_TASK BRIEF_. Produce exactly the lines from the one holding "Click 받는 분 목록에 추가 red button" through the last line of the data below, with every picture left out.

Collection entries
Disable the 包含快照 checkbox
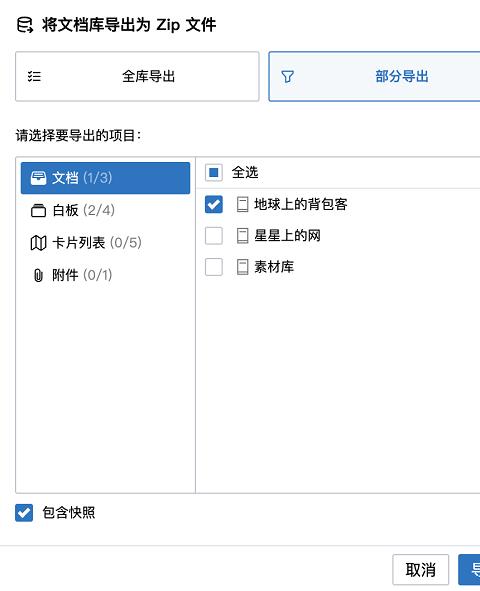Viewport: 480px width, 591px height. coord(24,513)
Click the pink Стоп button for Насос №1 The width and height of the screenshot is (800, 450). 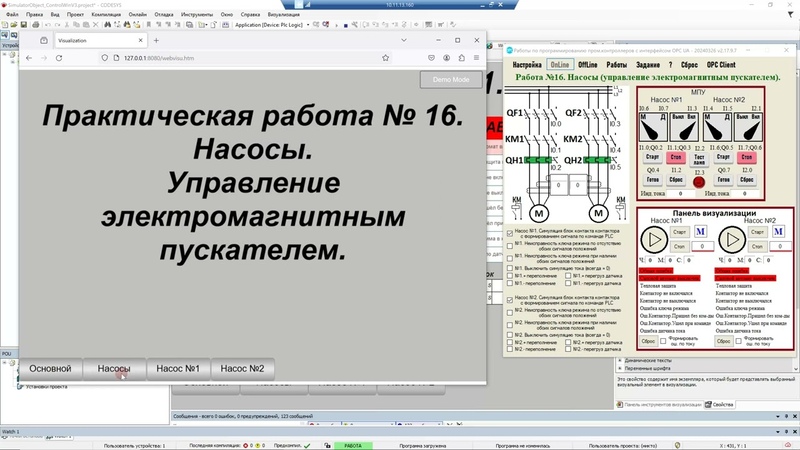[x=676, y=158]
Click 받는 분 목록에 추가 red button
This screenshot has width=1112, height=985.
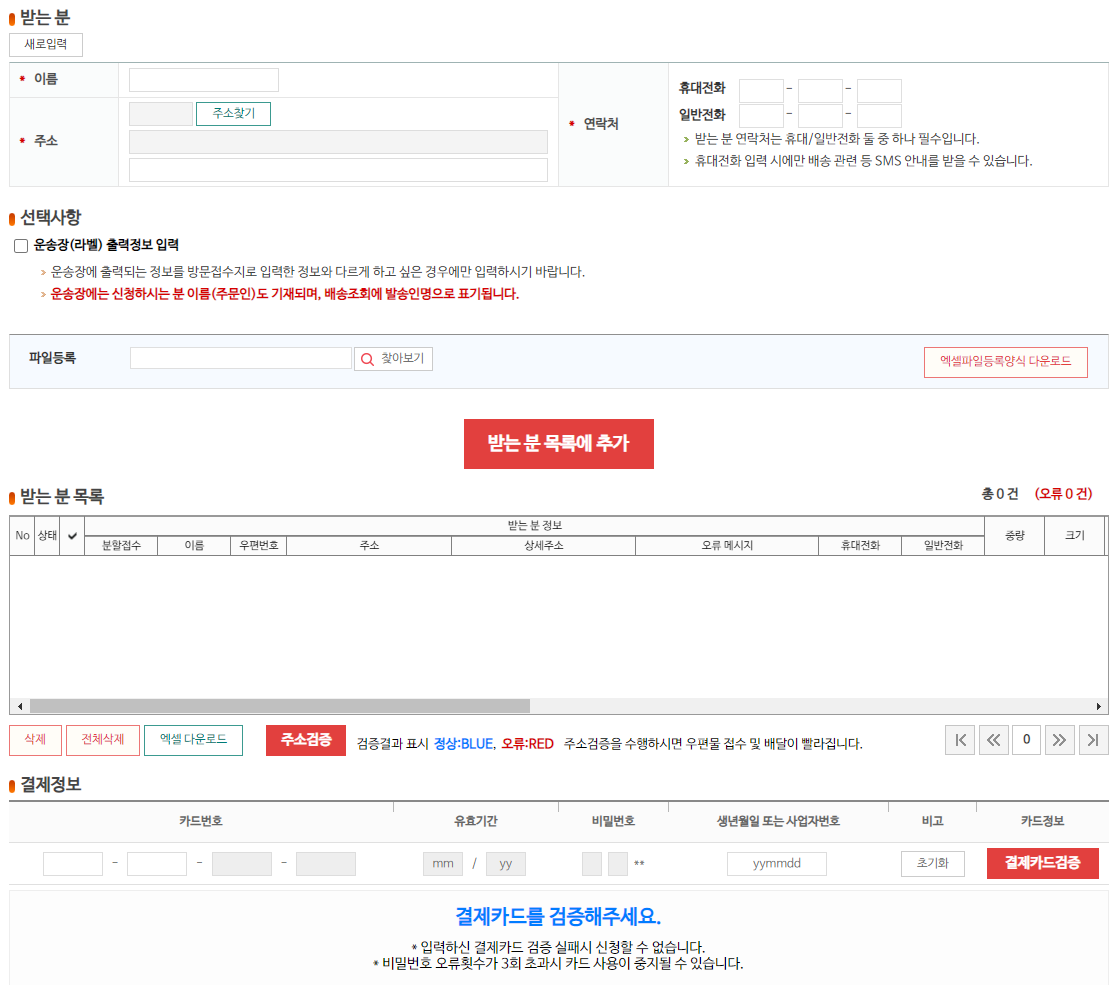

_ANSWER BOX_.
Click 받는 분 목록에 추가 red button
This screenshot has width=1112, height=985.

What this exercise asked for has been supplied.